Information supplied:

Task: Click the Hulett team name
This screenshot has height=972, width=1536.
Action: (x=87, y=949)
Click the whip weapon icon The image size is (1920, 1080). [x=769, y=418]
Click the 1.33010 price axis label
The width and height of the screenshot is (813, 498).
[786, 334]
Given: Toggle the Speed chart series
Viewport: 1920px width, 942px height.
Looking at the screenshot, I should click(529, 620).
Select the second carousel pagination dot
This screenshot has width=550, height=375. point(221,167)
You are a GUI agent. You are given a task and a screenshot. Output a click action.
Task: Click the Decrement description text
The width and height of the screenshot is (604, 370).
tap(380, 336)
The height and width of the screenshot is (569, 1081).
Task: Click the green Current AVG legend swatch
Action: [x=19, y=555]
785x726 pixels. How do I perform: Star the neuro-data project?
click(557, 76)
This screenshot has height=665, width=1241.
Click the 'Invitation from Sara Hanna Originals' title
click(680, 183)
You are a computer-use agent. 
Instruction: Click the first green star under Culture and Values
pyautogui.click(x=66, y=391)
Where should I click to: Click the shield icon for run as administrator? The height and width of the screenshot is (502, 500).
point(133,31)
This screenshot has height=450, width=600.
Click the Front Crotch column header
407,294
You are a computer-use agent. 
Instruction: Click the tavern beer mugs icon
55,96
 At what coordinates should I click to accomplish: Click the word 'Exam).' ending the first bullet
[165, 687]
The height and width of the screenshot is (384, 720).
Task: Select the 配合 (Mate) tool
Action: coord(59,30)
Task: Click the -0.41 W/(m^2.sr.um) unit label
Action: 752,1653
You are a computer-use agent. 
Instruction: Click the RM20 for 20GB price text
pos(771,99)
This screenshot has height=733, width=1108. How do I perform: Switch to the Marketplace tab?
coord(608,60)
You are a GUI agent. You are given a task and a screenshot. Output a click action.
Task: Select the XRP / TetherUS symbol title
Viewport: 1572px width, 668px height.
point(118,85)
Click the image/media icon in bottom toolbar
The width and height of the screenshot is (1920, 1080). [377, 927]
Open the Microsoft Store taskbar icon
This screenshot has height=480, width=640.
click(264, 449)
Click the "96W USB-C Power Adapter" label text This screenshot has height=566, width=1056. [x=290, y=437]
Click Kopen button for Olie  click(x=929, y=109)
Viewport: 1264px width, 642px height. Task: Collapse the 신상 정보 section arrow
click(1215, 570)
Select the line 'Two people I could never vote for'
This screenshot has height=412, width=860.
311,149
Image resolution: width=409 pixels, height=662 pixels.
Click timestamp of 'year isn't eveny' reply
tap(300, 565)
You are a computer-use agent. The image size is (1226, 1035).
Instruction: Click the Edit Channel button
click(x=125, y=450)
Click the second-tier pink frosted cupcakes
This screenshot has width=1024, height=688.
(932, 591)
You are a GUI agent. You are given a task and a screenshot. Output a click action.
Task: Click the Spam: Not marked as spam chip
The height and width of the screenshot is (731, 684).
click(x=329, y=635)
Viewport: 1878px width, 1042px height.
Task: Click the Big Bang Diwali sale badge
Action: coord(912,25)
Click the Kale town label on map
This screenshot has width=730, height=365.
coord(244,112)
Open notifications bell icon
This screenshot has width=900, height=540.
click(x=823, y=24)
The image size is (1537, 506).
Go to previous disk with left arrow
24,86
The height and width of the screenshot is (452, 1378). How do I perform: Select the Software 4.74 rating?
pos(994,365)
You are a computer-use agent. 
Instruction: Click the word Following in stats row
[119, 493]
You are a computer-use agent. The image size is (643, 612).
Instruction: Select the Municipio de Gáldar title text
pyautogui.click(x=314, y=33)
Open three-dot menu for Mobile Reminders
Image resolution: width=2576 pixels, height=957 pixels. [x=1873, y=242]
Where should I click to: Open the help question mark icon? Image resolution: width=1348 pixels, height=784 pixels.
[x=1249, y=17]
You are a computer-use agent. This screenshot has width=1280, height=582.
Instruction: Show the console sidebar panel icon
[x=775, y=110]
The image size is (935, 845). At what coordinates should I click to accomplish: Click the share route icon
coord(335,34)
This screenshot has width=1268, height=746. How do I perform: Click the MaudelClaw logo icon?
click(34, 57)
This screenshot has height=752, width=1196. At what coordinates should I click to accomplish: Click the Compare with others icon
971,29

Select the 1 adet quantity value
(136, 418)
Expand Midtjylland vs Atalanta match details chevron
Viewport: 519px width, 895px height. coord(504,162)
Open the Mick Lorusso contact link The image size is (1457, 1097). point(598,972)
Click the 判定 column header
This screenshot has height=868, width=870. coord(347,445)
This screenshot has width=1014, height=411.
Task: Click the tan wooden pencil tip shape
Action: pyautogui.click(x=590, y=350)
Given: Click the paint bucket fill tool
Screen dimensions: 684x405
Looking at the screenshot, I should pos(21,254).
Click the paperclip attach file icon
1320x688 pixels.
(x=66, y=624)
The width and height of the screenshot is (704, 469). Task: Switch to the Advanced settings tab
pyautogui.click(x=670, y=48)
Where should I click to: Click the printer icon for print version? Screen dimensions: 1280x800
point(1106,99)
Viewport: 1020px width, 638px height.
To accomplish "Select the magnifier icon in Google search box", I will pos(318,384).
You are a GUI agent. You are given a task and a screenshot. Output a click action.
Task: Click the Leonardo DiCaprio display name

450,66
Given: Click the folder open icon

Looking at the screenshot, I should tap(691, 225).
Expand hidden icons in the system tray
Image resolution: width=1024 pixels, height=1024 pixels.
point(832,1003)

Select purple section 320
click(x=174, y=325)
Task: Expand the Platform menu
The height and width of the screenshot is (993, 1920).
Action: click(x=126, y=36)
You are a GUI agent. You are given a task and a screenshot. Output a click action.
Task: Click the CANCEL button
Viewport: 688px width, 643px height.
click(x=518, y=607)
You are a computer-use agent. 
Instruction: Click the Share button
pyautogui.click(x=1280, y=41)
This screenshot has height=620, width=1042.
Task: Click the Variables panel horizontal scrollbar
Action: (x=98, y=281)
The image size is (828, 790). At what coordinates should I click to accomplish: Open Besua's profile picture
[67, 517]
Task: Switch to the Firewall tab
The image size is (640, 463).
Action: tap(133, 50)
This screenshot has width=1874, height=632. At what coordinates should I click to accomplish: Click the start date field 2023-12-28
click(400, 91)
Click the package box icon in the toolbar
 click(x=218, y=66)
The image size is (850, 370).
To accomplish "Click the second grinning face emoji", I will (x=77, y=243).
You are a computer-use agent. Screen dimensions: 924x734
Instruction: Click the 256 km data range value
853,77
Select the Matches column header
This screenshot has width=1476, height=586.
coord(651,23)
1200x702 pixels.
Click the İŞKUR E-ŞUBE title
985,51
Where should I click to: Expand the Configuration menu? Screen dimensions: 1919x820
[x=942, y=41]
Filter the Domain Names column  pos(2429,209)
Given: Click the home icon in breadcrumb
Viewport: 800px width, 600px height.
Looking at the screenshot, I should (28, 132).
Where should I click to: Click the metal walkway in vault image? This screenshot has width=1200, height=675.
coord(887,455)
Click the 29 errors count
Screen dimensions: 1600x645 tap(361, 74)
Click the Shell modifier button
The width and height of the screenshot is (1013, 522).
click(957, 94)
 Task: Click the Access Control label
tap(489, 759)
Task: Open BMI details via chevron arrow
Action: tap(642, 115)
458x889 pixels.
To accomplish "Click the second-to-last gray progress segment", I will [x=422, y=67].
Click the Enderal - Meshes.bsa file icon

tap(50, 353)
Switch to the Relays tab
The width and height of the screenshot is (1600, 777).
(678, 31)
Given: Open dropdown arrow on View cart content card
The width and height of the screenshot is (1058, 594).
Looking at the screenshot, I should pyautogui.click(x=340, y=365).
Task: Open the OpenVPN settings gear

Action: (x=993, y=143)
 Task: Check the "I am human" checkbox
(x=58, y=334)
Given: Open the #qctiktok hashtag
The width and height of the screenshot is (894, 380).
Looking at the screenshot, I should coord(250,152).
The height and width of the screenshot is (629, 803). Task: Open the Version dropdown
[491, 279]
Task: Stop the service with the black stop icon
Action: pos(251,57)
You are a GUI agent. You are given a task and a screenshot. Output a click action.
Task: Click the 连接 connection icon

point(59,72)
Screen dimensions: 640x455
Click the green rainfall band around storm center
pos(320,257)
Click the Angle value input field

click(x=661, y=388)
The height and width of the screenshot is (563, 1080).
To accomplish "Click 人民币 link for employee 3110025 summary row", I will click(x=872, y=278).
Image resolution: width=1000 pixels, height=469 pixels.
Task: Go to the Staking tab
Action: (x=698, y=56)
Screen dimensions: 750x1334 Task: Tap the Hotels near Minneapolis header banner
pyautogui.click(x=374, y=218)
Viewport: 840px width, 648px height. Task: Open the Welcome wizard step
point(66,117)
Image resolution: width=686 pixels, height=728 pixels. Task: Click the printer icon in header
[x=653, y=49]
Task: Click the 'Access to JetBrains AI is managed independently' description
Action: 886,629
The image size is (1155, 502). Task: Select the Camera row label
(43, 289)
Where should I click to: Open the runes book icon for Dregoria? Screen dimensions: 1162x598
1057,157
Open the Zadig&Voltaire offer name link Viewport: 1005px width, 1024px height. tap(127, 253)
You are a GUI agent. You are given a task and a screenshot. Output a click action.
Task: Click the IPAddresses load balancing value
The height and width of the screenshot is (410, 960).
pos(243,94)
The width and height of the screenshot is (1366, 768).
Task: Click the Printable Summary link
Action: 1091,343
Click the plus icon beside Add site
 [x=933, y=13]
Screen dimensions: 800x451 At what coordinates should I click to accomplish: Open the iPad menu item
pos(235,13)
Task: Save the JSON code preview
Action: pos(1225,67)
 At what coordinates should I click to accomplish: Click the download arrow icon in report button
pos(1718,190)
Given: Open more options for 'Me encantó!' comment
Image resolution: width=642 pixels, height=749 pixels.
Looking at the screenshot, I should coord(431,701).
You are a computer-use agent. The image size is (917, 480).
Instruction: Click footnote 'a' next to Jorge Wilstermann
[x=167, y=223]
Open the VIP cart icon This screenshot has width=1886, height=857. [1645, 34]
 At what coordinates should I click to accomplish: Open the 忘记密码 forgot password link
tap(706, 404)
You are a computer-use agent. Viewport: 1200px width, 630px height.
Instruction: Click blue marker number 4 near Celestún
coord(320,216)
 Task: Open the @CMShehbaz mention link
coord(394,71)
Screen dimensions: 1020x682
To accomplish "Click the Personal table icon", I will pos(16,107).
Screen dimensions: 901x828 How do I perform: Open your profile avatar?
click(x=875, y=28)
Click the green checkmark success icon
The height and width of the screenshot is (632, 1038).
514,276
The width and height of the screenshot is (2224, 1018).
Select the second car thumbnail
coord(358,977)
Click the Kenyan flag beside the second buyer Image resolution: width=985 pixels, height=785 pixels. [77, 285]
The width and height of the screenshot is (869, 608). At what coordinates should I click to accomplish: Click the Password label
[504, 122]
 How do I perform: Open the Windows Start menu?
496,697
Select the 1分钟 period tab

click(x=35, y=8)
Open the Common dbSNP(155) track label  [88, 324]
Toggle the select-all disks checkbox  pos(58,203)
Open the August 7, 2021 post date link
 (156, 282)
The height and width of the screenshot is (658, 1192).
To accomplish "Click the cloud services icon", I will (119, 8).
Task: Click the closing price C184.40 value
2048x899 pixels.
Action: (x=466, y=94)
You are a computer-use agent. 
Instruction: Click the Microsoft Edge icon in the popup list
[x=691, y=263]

Your instructions:
Your task is to restate, word for word, only those lines above that fall between the line holding "Task: Switch to the Firewall tab" and the line holding "The image size is (850, 370).", inclusive.

Result of the exercise:
Task: Switch to the Firewall tab
The image size is (640, 463).
Action: tap(133, 50)
This screenshot has width=1874, height=632. At what coordinates should I click to accomplish: Click the start date field 2023-12-28
click(400, 91)
Click the package box icon in the toolbar
 click(x=218, y=66)
The image size is (850, 370).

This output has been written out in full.